Five versions of the EP93xx silicon were issued: "D0" and "D1"/"E0"/"E1" and "E2", with major revisions to the MaverickCrunch core between D0 and D1 to fix its worst bugs. All have a dozen or more hardware bugs which either give imprecise or garbage results or clobber registers or memory when certain sequences of instructions are executed in a certain order.

== Compiler support ==
A set of patches was submitted to the GNU Compiler Collection by Red Hat/Cygnus Solutions in 2003 to include a code generator for it, complete with flags to work around its defects. However, these never worked well enough for it to be usable. It was removed by GCC 4.8 (Sept. 2012).

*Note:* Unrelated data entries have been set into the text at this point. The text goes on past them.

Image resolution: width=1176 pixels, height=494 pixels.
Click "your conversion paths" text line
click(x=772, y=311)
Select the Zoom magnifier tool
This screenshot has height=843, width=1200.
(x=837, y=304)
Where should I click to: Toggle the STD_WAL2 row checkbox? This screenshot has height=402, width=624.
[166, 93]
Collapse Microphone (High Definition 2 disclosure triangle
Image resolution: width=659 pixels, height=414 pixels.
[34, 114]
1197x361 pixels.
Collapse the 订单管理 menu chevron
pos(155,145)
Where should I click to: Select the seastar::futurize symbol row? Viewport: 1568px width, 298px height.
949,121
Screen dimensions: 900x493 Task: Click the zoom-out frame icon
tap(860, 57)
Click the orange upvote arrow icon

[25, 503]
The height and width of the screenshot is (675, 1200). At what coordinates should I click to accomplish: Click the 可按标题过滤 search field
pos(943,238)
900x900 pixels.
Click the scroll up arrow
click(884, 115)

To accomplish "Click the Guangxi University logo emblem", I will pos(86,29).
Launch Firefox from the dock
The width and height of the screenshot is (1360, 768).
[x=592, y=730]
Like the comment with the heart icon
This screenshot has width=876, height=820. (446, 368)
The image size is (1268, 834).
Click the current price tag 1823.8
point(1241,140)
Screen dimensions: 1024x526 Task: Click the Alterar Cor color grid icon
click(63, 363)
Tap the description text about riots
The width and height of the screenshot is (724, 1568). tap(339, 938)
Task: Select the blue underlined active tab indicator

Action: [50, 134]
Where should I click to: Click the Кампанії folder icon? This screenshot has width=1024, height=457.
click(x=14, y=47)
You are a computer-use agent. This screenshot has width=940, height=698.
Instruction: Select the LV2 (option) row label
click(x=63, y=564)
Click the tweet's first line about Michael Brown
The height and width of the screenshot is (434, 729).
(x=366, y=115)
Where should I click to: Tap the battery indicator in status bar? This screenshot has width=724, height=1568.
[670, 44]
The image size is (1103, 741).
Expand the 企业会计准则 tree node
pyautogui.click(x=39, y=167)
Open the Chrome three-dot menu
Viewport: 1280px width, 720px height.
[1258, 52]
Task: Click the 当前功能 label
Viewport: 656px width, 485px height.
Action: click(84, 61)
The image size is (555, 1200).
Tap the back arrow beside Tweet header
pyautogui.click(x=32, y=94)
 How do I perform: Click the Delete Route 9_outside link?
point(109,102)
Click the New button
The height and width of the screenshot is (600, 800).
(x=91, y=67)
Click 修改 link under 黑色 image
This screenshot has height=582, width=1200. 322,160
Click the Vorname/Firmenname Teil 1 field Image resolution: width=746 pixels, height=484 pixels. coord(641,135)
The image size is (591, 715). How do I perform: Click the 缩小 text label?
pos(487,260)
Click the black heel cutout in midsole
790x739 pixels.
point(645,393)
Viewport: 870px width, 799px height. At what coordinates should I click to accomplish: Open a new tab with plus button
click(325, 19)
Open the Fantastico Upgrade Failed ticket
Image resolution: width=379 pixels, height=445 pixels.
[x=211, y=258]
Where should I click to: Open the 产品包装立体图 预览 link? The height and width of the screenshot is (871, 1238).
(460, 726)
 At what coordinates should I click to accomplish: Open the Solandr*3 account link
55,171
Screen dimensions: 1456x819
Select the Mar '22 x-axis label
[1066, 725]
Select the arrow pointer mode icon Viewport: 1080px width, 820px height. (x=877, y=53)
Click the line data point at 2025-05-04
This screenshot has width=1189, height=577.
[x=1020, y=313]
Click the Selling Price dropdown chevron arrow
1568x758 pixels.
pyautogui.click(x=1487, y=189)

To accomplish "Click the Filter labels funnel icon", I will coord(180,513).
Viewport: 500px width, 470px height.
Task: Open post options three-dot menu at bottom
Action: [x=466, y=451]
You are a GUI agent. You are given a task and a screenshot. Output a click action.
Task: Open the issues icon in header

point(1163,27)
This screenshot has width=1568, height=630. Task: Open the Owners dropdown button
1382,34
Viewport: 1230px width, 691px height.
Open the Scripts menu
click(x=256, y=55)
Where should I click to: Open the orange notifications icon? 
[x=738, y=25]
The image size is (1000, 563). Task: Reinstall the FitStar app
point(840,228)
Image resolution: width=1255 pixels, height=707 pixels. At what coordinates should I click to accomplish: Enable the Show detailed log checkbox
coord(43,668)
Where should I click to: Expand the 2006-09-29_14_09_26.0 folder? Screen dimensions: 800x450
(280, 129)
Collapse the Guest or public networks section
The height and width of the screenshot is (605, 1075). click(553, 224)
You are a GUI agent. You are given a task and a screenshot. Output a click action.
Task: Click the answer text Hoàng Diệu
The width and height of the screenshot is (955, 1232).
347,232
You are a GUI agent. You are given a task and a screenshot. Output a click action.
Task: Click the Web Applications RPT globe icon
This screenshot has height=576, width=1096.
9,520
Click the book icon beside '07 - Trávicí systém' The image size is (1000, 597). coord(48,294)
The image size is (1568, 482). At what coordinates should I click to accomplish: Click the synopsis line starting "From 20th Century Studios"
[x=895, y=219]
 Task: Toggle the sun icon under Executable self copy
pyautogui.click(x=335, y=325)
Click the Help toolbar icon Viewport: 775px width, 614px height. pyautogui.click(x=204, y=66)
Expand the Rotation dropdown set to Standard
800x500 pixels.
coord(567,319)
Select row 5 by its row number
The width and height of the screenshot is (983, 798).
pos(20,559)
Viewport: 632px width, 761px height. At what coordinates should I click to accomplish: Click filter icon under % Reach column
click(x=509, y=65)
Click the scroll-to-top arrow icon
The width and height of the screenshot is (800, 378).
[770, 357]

Several attempts have been made to fix this work:
- Cirrus Logic's Crunch tools, a repackaging of GNU tools modified by Nucleusys of Bulgaria (or was it they who did the work later submitted by RedHat?)
- The futaris patches for gcc 4.1.2 and 4.2.0, packaged for Open Embedded
- Martin Guy's gcc-crunch patches and native compilers, a development of the futaris patches, which generate reliable code and pass all testsuites.